Tinha acabado de fazer vinte e um anos, mais três e meio do que Albert, e tinha uma deslocação congénita na anca que a fazia coxear.

Conheceram-se em 1896, quando ambos estavam no primeiro ano, mas o amor deles ainda demoraria um ano a florescer. Na verdade, Mileva assustou-se tanto ao aperceber-se dos seus sentimentos pelo jovem alemão, que deixou o Politécnico durante um ano para frequentar como leitora a Universidade de Heidelberg. Mas a correspondência trocada entre ambos não fez mais do que aumentar a sua paixão.
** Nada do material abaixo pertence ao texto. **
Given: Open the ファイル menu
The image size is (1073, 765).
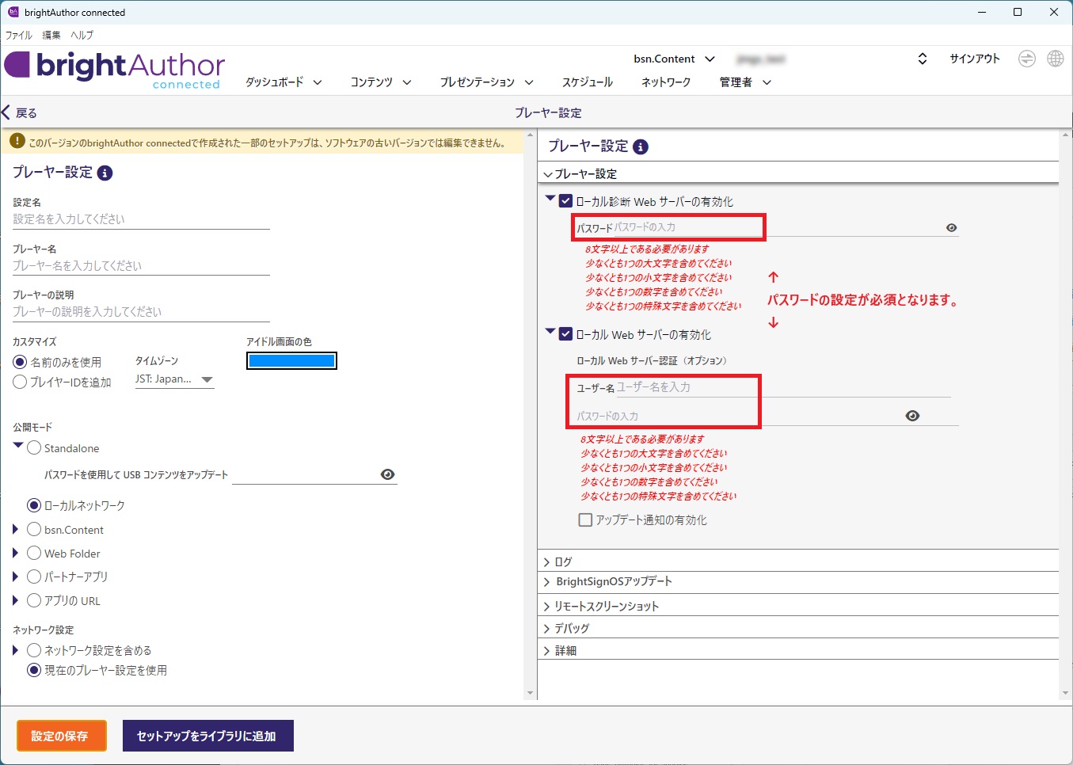Looking at the screenshot, I should [18, 35].
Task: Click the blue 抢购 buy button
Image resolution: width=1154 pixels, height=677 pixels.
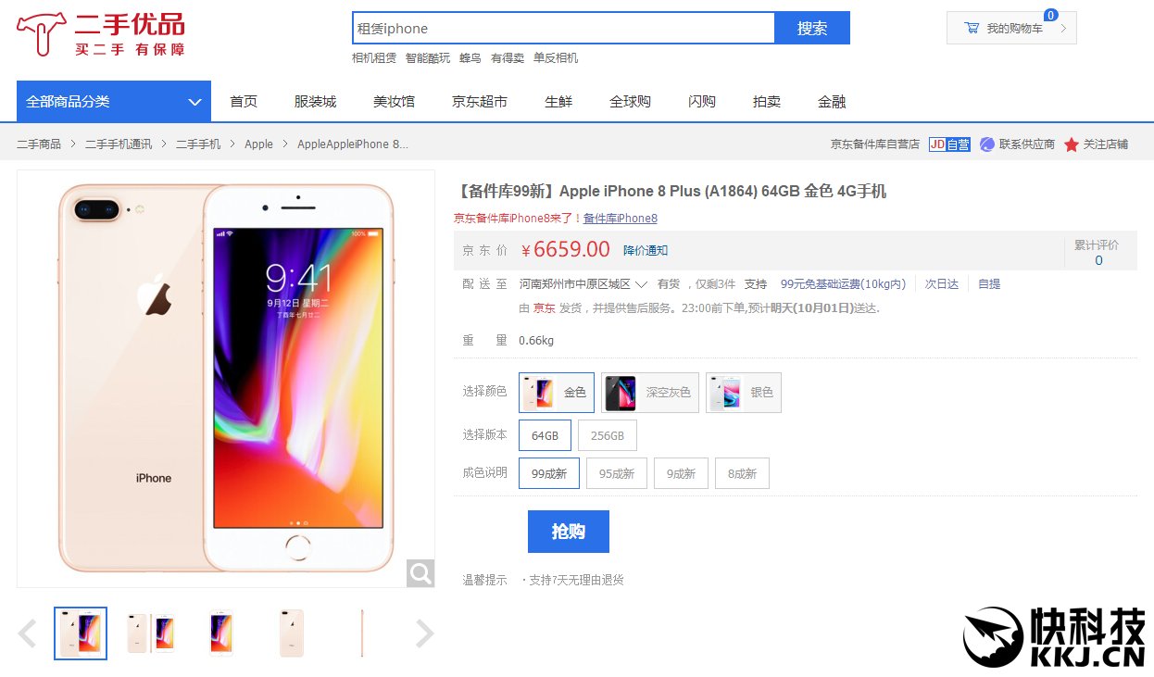Action: tap(569, 532)
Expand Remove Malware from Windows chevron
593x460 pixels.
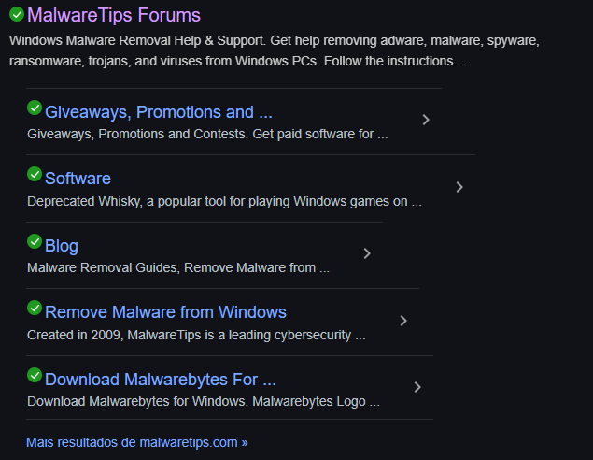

Em 1898, Einstein terminou os seus exames. Foi o primeiro da turma, seguido de perto pelo seu amigo Marcel Grossman, que uns anos mais tarde o ajudou a encontrar trabalho no escritório de patentes de Berna. Após terminar a sua tese, em 1900 licenciou-se e tornou oficial a sua relação com Mileva, apesar da oposição radical da família Einstein.

Um ano mais tarde, ela ficou grávida. Como ainda não estavam casados, mantiveram em segredo o nascimento de Lieserl, que foi dada para adoção. Devido a este «acidente», Mileva teve de abandonar o Politécnico sem terminar os estudos.

O casamento entre Albert e Mileva teve lugar em 1903. Nessa altura já Einstein trabalhava no escritório de patentes como especialista técnico de terceira classe. O trabalho não era muito exigente, de modo que pôde dedicar horas para esboçar os artigos que o tornariam mundialmente famoso.

*

Eram apenas onze horas quando cheguei a Berna, que naquela sexta-feira exibia uma plácida animação. Após perguntar onde ficava o Rosengarten, embrenhei-me naquilo que parecia ser a rua principal da zona antiga.

Não me detive em nenhuma das antigas cervejarias, porque a minha prioridade era chegar ao lugar do encontro para agarrar pelos colarinhos quem quer que fosse que estava a brincar comigo.

Por isso mesmo, também não prestei atenção ao fosso dos ursos, percorrido naquele momento por um animal taciturno.

Era ali mesmo que começava a subida para o Jardim das Rosas, onde duvidava que me esperasse alguém. Quando muito, um novo sinal para me dirigir a qualquer outro lugar, disse para mim mesmo. E assim até me fartar.

Estava tão resignado, que até chegar à entrada do jardim não me apercebi de que tinha alguém à minha espera. Uma mulher esbelta observava-me com os braços cruzados sobre um vaporoso vestido vermelho.

Cego pelo sol que se refletia nas rosas, só me apercebi quem era a dama de vermelho quando já estava a poucos metros dela. Não era outra senão Sarah Brunet.